Les Gardiens de la Révolution n’ont pas signalé que les tankers à destination de la Chine circulent librement, tant il est évident que Pékin a fait comprendre qu’il ne faut pas mettre en difficulté son protecteur. Cette tolérance s’inscrit dans le cadre des relations stratégiques entre l’Iran et la Chine, prévues par l’accord de coopération énergétique de 2021, qui renforce la présence chinoise dans la région et garantit un passage sécurisé pour ses navires dans le détroit d’Ormuz.

L’objectif dépasse la simple entrave : il s’agit d’instaurer un péage maritime officieux, à la fois source de revenus et instrument d’influence. On est en droit de se demander : où sont passés les défenseurs du « droit international» ?

En combinant la contrainte économique avec la menace politique, l’Iran cherche à maximiser son influence régionale. Mais cette stratégie pourrait se retourner contre lui : les grands importateurs asiatiques pourraient accélérer la recherche des fournisseurs alternatifs pour sécuriser leurs approvisionnements, affaiblissant ainsi la rente géopolitique de Téhéran, mais aussi des autres pays du golfe Persique. Pourtant, la multiplication des tensions autour de ce passage révèle une certaine nervosité du régime. Téhéran risque de compromettre ses propres alliances et de nourrir une méfiance internationale durable.

Les perturbations causées par cette stratégie ont déjà contribué à une hausse des prix du pétrole et du GNL. Une réponse claire s’impose : de nouveaux pipelines ne constituent qu’une solution partielle pour le pétrole, mais restent inadaptés au GNL, dont la logistique reste exclusivement maritime. Il faudra donc que le droit international maritime — encore faut-il qu’il soit appliqué — impose à l’Iran de demain — idéalement démilitarisé — le respect des principes fondateurs de la liberté des mers.

Le GPL et les foyers indiens : une dépendance sous-estimée

La crise autour d’Ormuz met également en évidence la fragilité du quotidien énergétique de pays comme l’Inde. Contrairement à une idée reçue, le principal enjeu indien n’est pas l’électricité — largement produite à partir de charbon, sans réelle préoccupation pour les émissions de CO2 — mais le gaz de pétrole liquéfié (GPL), vital pour la cuisson domestique.

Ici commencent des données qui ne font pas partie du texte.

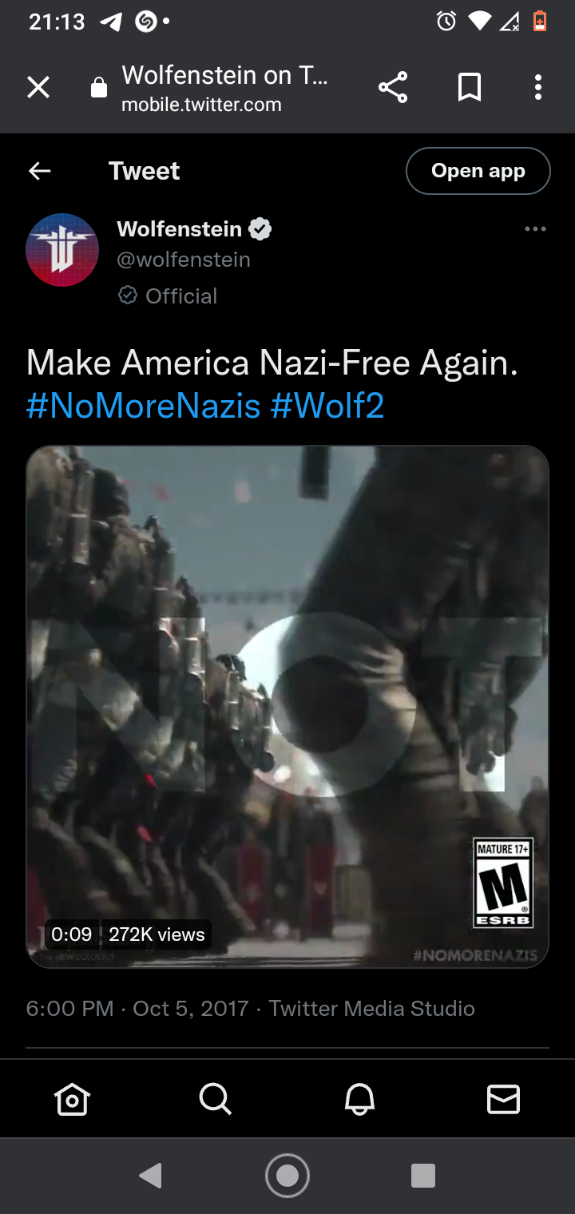Screen dimensions: 575x1214
Task: Bookmark this page with the bookmark icon
Action: [470, 88]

Dans un pays où plus d’un milliard d’habitants dépendent des célèbres bouteilles de gaz, toute perturbation de l’approvisionnement se transforme en crise nationale. Cette situation illustre la dépendance structurelle des économies émergentes à des énergies fossiles accessibles et transportables et explique sans doute les compromis entre New Delhi et Téhéran. Les énergies renouvelables ne fournissent pas la chaleur nécessaire à la cuisson quotidienne rappel concret de la persistance du besoin fossile dans la vie des ménages.

La crise du détroit d’Ormuz dépasse la simple confrontation maritime : elle révèle la capacité de l’Iran à instrumentaliser le désordre comme stratégie d’influence. Mais ce jeu de déstabilisation, efficace à court terme, pourrait à long terme lui coûter cher, en accélérant la réorganisation des routes maritimes et en affaiblissant la confiance de ses partenaires asiatiques.